WMQ meta news

Good to see Ben Mann has a new blog.  You may know Ben as the Product Manager for WebSphere MQ but his blog is all about the new Managed File Transfer product being developed in Hursley Labs.  For years people have been asking about moving files over WMQ and many have built applications to do just that.  But it is not as simple a task as it sounds.  If you put one file per message there is no reassembly required but you are limited to 100mb files.  On the other hand you can choose to segment the file into multiple messages but then you have to reassemble the segments and they may arrive out of order or some may not arrive at all.  Either way there are questions of how to deal with all the OS-level issues such as file permissions, path traversal, whether to delete the source file or overwrite the target, etc.  Agents on either end have to deal with these issues and then somehow float exceptions from the remote node back up to the local end user in a time frame and format that .

I’ve seen dozens of different implementations of file transfer over WebSphere MQ over the years.  No two have been alike and none were fully realized in their feature set, their user interface or their instrumentation.  Each implementation I’ve seen so far has been constrained to the very narrow requirements of a specific business or a specific project within that business.  But for the most part the implementations that I’ve seen have either been quick-and-dirty prototypes that got thrown into production and never completed, or they have locked their developers into the (usually unfunded) long-term task of maintaining the application and extending it throughout the enterprise.  My exposure tends to be skewed toward the ones with problems of course, and by no means am I trying to say that nobody out there has done a good job at this.  But many of the folks I’ve talked to have come to the conclusion in hindsight that they would have been better off buying than building.

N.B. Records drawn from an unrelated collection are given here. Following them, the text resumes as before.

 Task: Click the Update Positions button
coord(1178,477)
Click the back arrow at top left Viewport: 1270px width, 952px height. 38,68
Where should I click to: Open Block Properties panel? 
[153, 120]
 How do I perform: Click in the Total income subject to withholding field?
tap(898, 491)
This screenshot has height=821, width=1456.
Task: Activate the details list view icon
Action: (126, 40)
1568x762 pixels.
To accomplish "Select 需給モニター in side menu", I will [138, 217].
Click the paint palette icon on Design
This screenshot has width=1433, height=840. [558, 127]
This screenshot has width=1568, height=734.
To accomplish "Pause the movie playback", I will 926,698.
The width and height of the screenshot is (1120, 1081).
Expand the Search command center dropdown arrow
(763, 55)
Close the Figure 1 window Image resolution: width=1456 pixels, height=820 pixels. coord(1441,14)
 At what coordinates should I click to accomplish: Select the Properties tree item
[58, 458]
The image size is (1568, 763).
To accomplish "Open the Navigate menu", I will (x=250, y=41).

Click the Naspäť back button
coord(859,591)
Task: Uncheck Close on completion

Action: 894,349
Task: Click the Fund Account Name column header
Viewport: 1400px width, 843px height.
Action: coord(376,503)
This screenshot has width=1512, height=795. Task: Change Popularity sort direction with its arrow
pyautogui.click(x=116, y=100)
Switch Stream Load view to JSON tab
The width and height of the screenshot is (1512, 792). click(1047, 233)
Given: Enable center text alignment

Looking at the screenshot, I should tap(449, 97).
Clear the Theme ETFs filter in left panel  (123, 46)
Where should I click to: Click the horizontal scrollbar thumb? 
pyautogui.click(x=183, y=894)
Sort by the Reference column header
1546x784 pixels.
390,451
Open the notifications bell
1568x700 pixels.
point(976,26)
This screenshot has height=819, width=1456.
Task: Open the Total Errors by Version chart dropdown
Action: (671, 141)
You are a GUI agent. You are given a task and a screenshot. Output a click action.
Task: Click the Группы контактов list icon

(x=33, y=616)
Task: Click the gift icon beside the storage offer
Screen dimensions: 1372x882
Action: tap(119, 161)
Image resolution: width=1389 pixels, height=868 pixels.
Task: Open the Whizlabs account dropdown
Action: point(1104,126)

So I’m excited to see what the folks in Hursley will come up with.  The new product that Ben is working and blogging on is called WebSphere MQ File Transfer Edition and it is scheduled for release in fourth quarter 2008.  It will be extensible and scriptable, it will allow files of any arbitrary size and it will be secure and auditable.  The UI will be based on Eclipse so I expect it will look and feel much like the tooling for WebSphere MQ or WebSphere Message Broker.  If you have any interest in such a product, drop by Ben’s blog and give him a shout out.